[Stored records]
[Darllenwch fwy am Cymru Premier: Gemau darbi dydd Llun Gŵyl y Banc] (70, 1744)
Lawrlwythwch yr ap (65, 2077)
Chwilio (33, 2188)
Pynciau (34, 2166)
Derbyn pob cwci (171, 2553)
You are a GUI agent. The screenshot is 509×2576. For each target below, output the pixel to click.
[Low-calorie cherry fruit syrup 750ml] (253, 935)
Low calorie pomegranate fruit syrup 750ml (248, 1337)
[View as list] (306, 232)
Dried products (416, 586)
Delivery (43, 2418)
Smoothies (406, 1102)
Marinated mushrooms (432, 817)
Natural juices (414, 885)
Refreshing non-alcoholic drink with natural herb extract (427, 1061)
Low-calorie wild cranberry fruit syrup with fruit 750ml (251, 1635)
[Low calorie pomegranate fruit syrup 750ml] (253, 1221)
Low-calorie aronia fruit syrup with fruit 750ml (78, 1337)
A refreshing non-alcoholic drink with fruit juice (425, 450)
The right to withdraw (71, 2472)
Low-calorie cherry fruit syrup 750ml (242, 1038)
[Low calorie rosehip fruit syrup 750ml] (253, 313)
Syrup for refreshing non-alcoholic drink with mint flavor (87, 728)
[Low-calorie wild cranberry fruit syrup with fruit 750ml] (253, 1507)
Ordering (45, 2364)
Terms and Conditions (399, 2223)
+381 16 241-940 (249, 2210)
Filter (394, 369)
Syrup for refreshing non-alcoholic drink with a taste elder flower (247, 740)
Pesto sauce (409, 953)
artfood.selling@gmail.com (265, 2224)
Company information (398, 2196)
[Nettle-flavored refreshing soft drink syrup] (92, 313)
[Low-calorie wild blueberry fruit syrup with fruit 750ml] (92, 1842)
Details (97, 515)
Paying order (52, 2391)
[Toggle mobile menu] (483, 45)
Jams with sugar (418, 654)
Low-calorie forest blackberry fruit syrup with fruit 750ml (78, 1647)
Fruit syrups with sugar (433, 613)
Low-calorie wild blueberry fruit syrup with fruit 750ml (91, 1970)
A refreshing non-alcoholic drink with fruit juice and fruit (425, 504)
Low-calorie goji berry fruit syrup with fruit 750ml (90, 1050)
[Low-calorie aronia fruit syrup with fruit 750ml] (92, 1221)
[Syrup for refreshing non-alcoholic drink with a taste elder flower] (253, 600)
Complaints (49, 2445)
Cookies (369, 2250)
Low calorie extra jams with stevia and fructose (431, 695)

■ How to complete this task ■
Each line in the entries above, starting at the line with "Dried products (416, 586)" and ending at the line with "Low-calorie goji berry", is to be printed exactly, and only those lines.

■ Answer section ■
Dried products (416, 586)
Delivery (43, 2418)
Smoothies (406, 1102)
Marinated mushrooms (432, 817)
Natural juices (414, 885)
Refreshing non-alcoholic drink with natural herb extract (427, 1061)
Low-calorie wild cranberry fruit syrup with fruit 750ml (251, 1635)
[Low calorie pomegranate fruit syrup 750ml] (253, 1221)
Low-calorie aronia fruit syrup with fruit 750ml (78, 1337)
A refreshing non-alcoholic drink with fruit juice (425, 450)
The right to withdraw (71, 2472)
Low-calorie cherry fruit syrup 750ml (242, 1038)
[Low calorie rosehip fruit syrup 750ml] (253, 313)
Syrup for refreshing non-alcoholic drink with mint flavor (87, 728)
[Low-calorie wild cranberry fruit syrup with fruit 750ml] (253, 1507)
Ordering (45, 2364)
Terms and Conditions (399, 2223)
+381 16 241-940 (249, 2210)
Filter (394, 369)
Syrup for refreshing non-alcoholic drink with a taste elder flower (247, 740)
Pesto sauce (409, 953)
artfood.selling@gmail.com (265, 2224)
Company information (398, 2196)
[Nettle-flavored refreshing soft drink syrup] (92, 313)
[Low-calorie wild blueberry fruit syrup with fruit 750ml] (92, 1842)
Details (97, 515)
Paying order (52, 2391)
[Toggle mobile menu] (483, 45)
Jams with sugar (418, 654)
Low-calorie forest blackberry fruit syrup with fruit 750ml (78, 1647)
Fruit syrups with sugar (433, 613)
Low-calorie wild blueberry fruit syrup with fruit 750ml (91, 1970)
A refreshing non-alcoholic drink with fruit juice and fruit (425, 504)
Low-calorie goji berry fruit syrup with fruit 750ml (90, 1050)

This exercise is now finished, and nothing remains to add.